# Downloading models

## Integrated libraries

If a model on the Hub is tied to a [supported library](./models-libraries), loading the model can be done in just a few lines. For information on accessing the model, you can click on the "Use in _Library_" button on the model page to see how to do so. For example, `distilbert/distilgpt2` shows how to do so with 🤗 Transformers below.

## Using the Hugging Face Client Library

You can use the [`huggingface_hub`](https://github.com/huggingface/huggingface_hub) library to create, delete, update and retrieve information from repos. For example, to download the `HuggingFaceH4/zephyr-7b-beta` model from the command line, run
```bash
hf download HuggingFaceH4/zephyr-7b-beta
```
See the [CLI download documentation](https://huggingface.co/docs/huggingface_hub/en/guides/cli#download-an-entire-repository) for more information.

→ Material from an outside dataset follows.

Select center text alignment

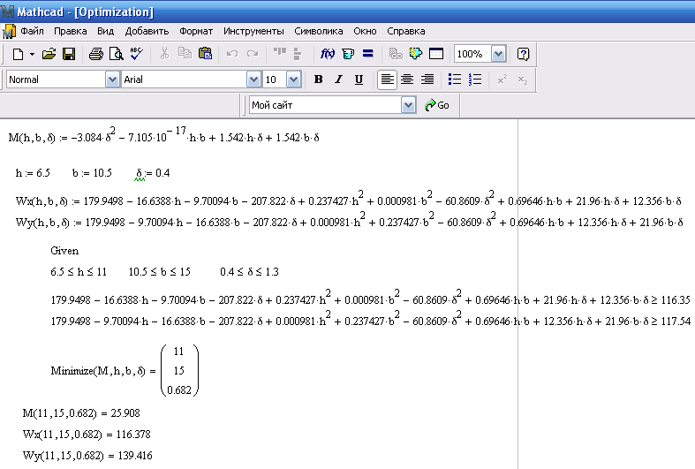click(x=407, y=79)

You can also integrate this into your own library. For example, you can quickly load a Scikit-learn model with a few lines.
```py
from huggingface_hub import hf_hub_download
import joblib

REPO_ID = "YOUR_REPO_ID"
FILENAME = "sklearn_model.joblib"

model = joblib.load(
    hf_hub_download(repo_id=REPO_ID, filename=FILENAME)
)
```

## Using Git

Since all models on the Model Hub are Xet-backed Git repositories, you can clone the models locally by [installing git-xet](./xet/using-xet-storage#git-xet) and running:

```bash
git xet install
git lfs install
git clone git@hf.co:<MODEL ID> # example: git clone git@hf.co:bigscience/bloom
```

If you have write-access to the particular model repo, you'll also have the ability to commit and push revisions to the model.

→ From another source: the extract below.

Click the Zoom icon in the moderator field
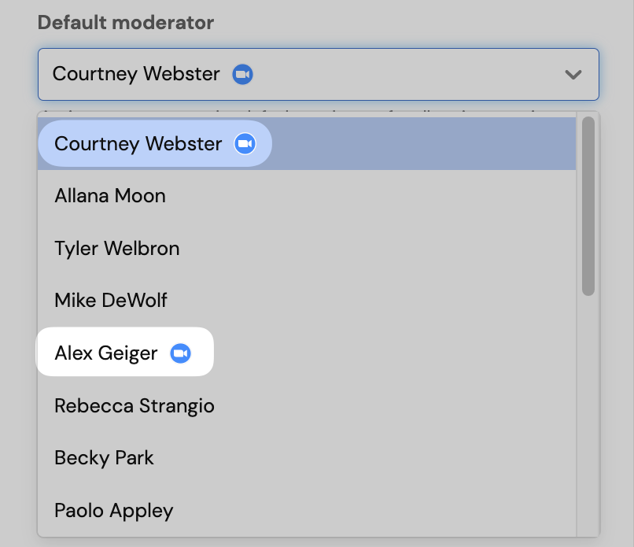 tap(242, 75)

Add your SSH public key to [your user settings](https://huggingface.co/settings/keys) to push changes and/or access private repos.

## Faster downloads

`hf_xet` is a Rust-based package leveraging the [Xet storage backend](https://huggingface.co/docs/hub/en/xet/index) to optimize file transfers with chunk-based deduplication. By default, `hf_xet` uses **adaptive concurrency** — it automatically tunes the number of parallel transfer streams based on real-time network conditions, starting conservatively (1 stream) and scaling up to 64 concurrent streams as bandwidth permits.

For most machines — including data center environments — the default settings will already saturate the available network bandwidth. For advanced users on machines with high bandwidth **and at least 64 GB of RAM**, `HF_XET_HIGH_PERFORMANCE=1` raises concurrency bounds and significantly increases memory buffer sizes, which can help when downloading many large files in parallel.

```bash
HF_XET_HIGH_PERFORMANCE=1 hf download ...
```

## Using hf-mount

For large models, you can mount a repo as a local filesystem with [hf-mount](https://github.com/huggingface/hf-mount) instead of downloading the full repo. Files are fetched lazily — only the bytes your code reads hit the network.

```bash
brew install hf-mount
hf-mount start repo openai-community/gpt2 /tmp/gpt2
```

Repos are mounted read-only. See [Mount as a Local Filesystem](./storage-buckets-access#mount-as-a-local-filesystem) for full setup details, backend options, and caching.